There is no doubt that the United States has the infrastructure to provide health care to all its citizens. We spend 50% to 100% per capita more than any other modern country, so the money is there. The discussion is about how to finance it. Admittedly, the ACA is a bit of a camel (also known as a horse put together by a committee) because all of the players had to be in on the action. Compromises had to be made for insurance companies, pharmaceutical and device industries, hospitals, physicians, and so on to agree to the plan. Because it involves insurance, it needed to have almost everybody participating. Now there are exceptions. A “mandate” has become the main feature for attack. Why do we not call the requirement to have auto insurance a “mandate?” It is popular to talk about individual responsibility for health care, but is that possible? Are we individually responsible for national defense? Fire or police protection? I pay a water bill each month whether or not I use any water, so that we can have a municipal water system. The interstate highways are possible because we have agreed that our society wants to be able to drive anywhere. Accessibility to health care for all citizens is an issue that our society must consider. Individual responsibility to purchase health care is, for many, a flawed concept. How many healthy people would purchase health insurance if it was not subsidized by their employer? If they are self-employed or unemployed, they likely will buy groceries or a car before insurance. Who pays when the uninsured do get sick or injured? We all do—the struggling hospital, the medical practice, and the taxpayer. Many things have been decided to be in the common interest. Is health care one of them? In most developed countries, it is. Despite its problems, the ACA is more popular than ever, with record numbers signing up for coverage. Nonetheless, repeal of it seems to be the first order of business for Congress now that they failed to abolish the ethics panel.
In considering what to replace the ACA with, there might be room to consider what is actually beautiful about this “camel.” The expansion of insurance, including Medicaid to millions, should not be jeopardized, but expanded. The move toward health care financing for all Americans has started with the ACA. Now the opportunity to improve it has arrived. Many constituents of Congress undoubtedly have accepted the assertion that the ACA is responsible for their increased premiums. In part, it is because it has not yet been implemented as broadly as originally conceived, but also because health care costs have not been contained and nobody wants to give up their piece of the pie. Containment of medical costs will require efficiencies that will be painful to some who have been eating the pie. Effective improvement in patient care and accessibility needs to be rewarded (ineffective activities that do not influence patient care should not provide opportunities for saving). Should savings be put back on the patients by making them pay more and therefore avoid seeking medical care? How about reducing the incessant direct-to-patient marketing of drugs and devices? It must work by driving up utilization and therefore costs, or why else would it be done? Americans are the only people in the world who have to be constantly reminded of how Viagra works.

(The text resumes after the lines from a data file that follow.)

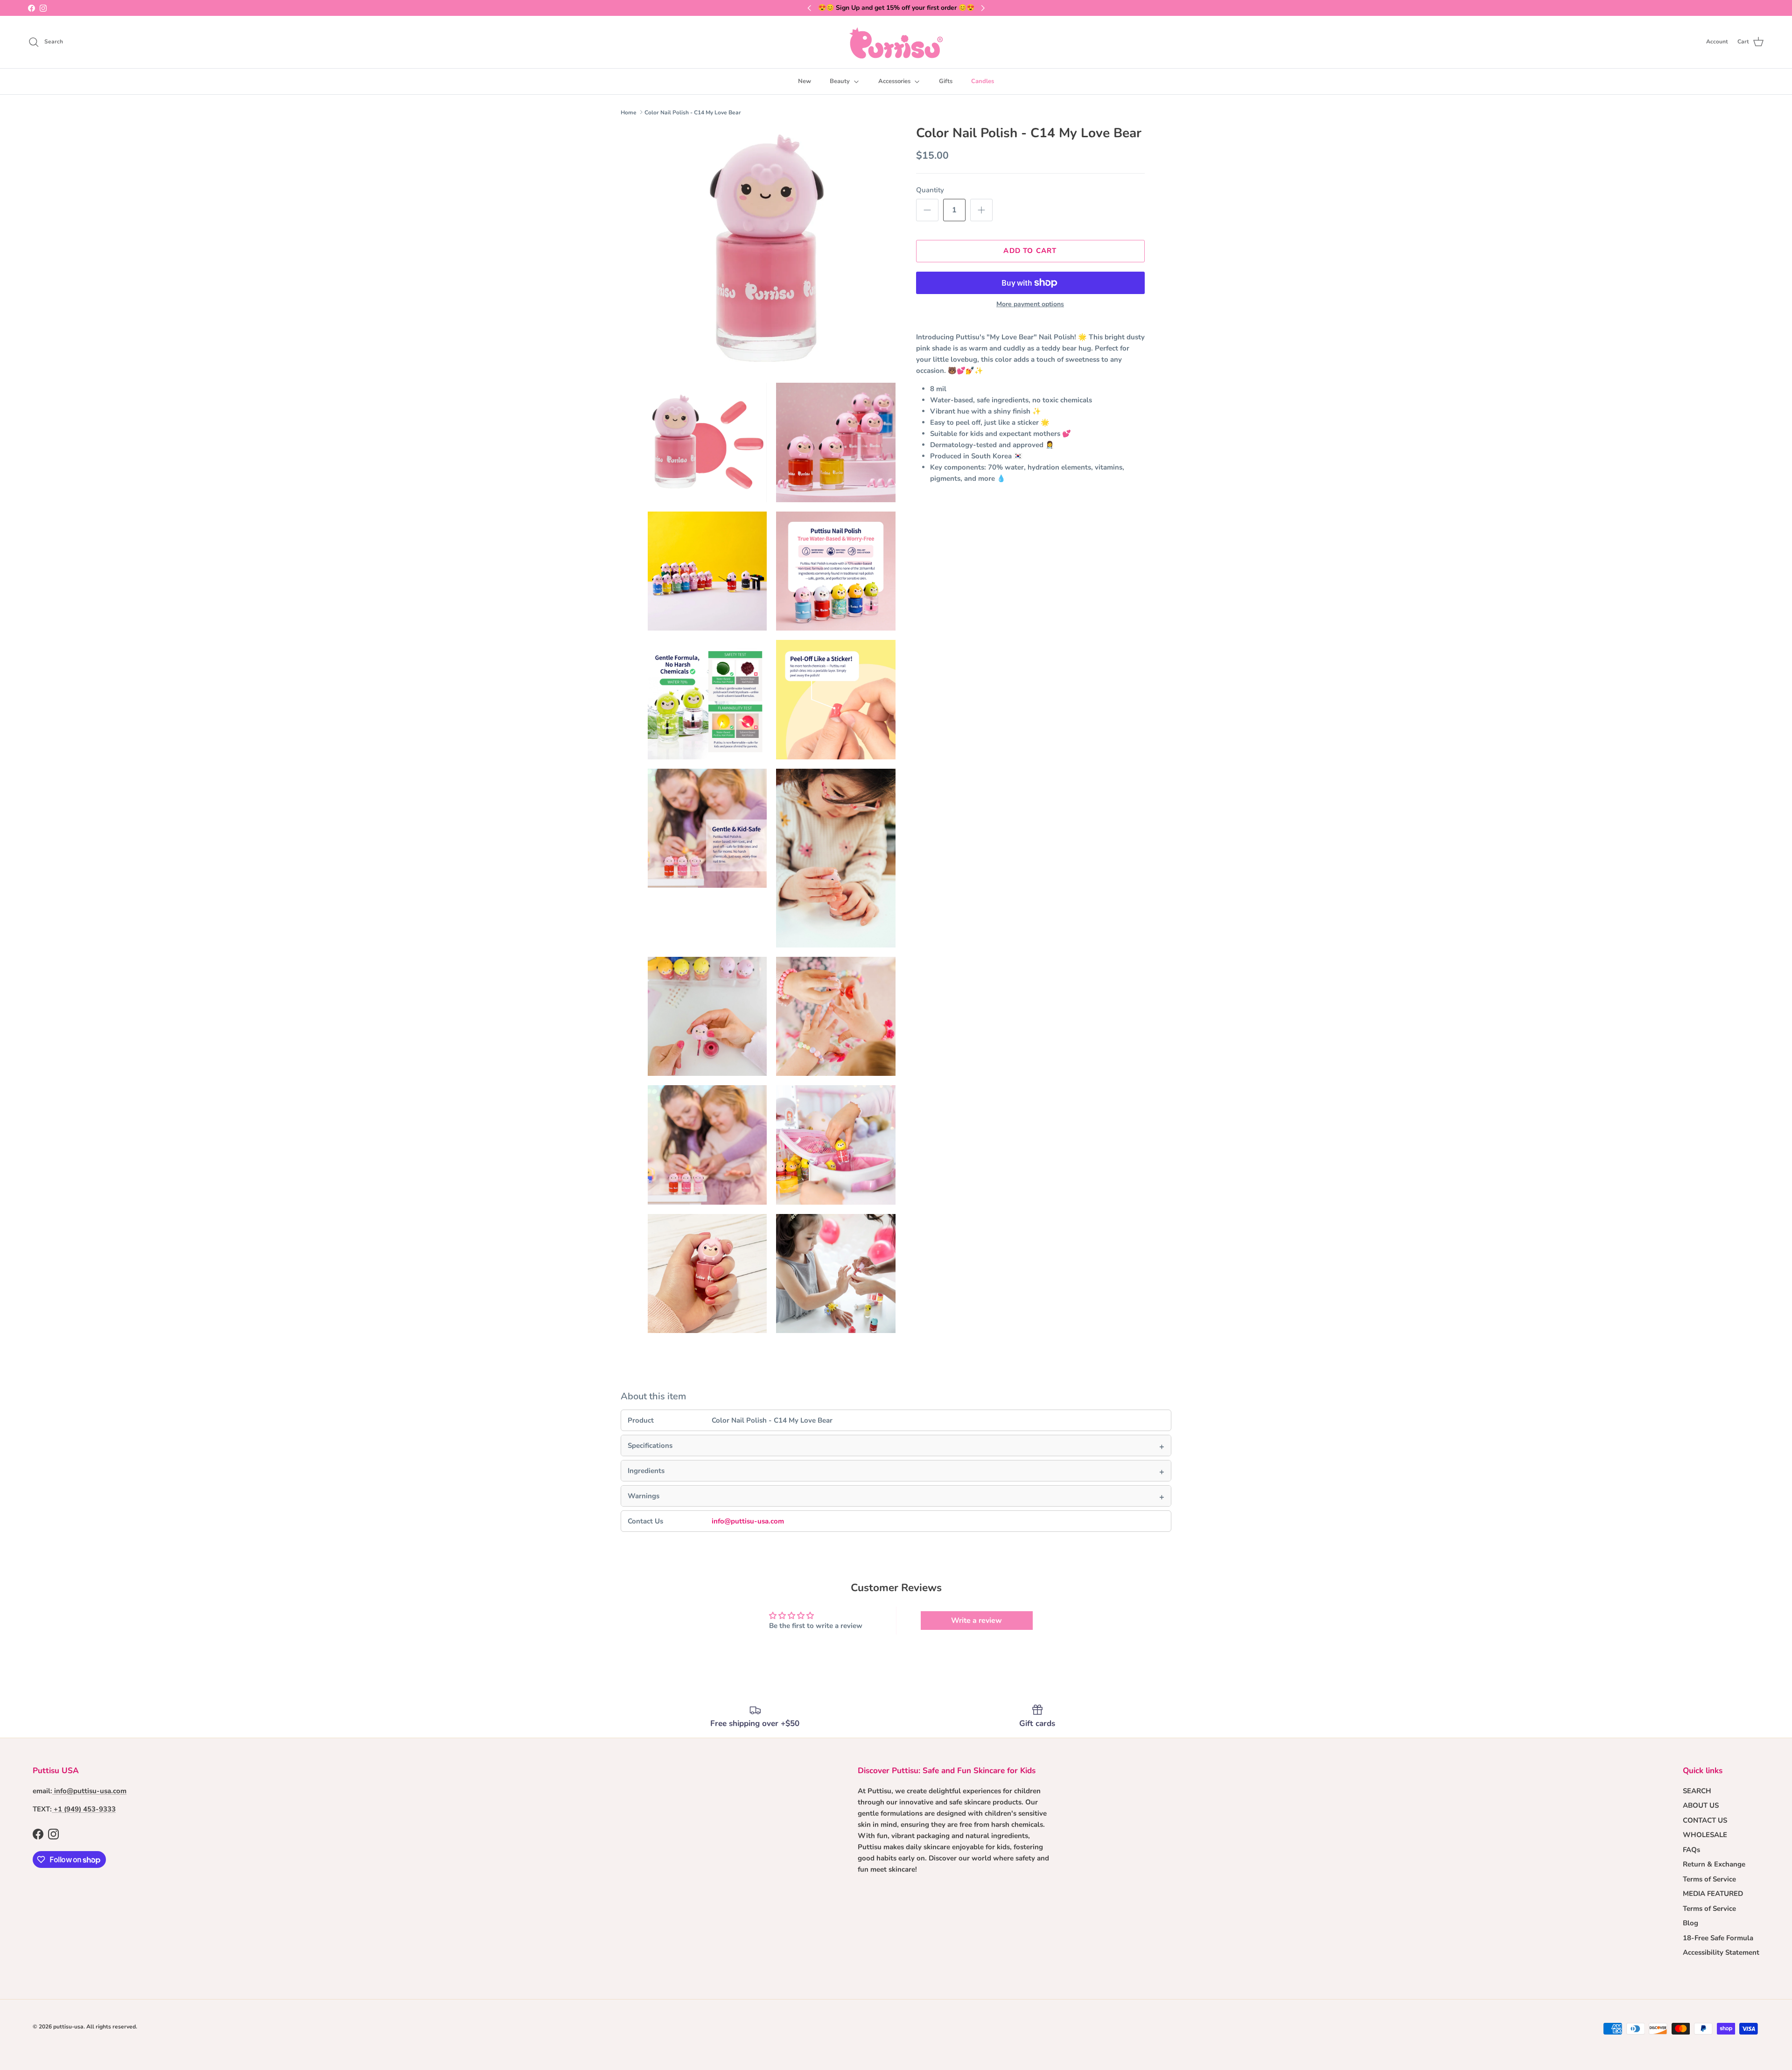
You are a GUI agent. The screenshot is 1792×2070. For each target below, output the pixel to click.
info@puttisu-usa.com (748, 1521)
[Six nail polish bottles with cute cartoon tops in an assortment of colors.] (836, 442)
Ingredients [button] (646, 1470)
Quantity (930, 190)
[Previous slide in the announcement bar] (809, 8)
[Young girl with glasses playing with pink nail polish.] (836, 858)
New (804, 81)
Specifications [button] (650, 1445)
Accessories (894, 81)
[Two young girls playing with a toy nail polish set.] (836, 1016)
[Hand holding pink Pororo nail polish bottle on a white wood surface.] (707, 1273)
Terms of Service (1709, 1879)
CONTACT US (1705, 1820)
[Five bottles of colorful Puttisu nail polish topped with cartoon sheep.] (836, 571)
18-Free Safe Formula (1718, 1938)
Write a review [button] (976, 1620)
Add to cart (1030, 250)
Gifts (945, 81)
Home (629, 112)
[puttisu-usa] (896, 42)
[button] (927, 210)
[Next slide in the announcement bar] (983, 8)
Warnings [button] (643, 1496)
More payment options (1030, 305)
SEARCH (1697, 1791)
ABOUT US (1701, 1805)
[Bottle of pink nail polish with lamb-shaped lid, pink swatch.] (707, 442)
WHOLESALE (1705, 1834)
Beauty (840, 81)
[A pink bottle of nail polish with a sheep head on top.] (772, 249)
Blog (1690, 1923)
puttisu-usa (68, 2026)
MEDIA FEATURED (1713, 1893)
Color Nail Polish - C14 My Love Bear (692, 112)
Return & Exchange (1714, 1864)
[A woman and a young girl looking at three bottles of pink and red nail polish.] (707, 1145)
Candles (982, 81)
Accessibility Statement (1721, 1952)
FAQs (1691, 1849)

Individual initiative and entrepreneurship are hallmarks of successful American business, but health care is not a commodity to be marketed like hamburgers for profit. Our “pursuit of happiness” does not always just favor the individual. Schemes enabling low-cost coverage only for those young and healthy without pre-existing conditions while not providing comprehensive coverage for people who are more likely to need it will not approach reasonable universal health care. Changes in health care financing are necessary and complex, but should not be placed on the back of the patients. The first principle should be that appropriate and necessary health care is the responsibility of our society, not just “accessible” to those who choose to buy it. During this highly polarized time, it is no longer adequate to just attack ObamaCare. Those who have attacked it and those who have defended it now have to fix it. Much that is broken is due to this polarization. Many who like the benefits hate the name. Change the name if you must, but do not incur the shame that will come with shorting the citizens who deserve (in the 21st century) a health care financing system for all. Do that and you will help keep America great!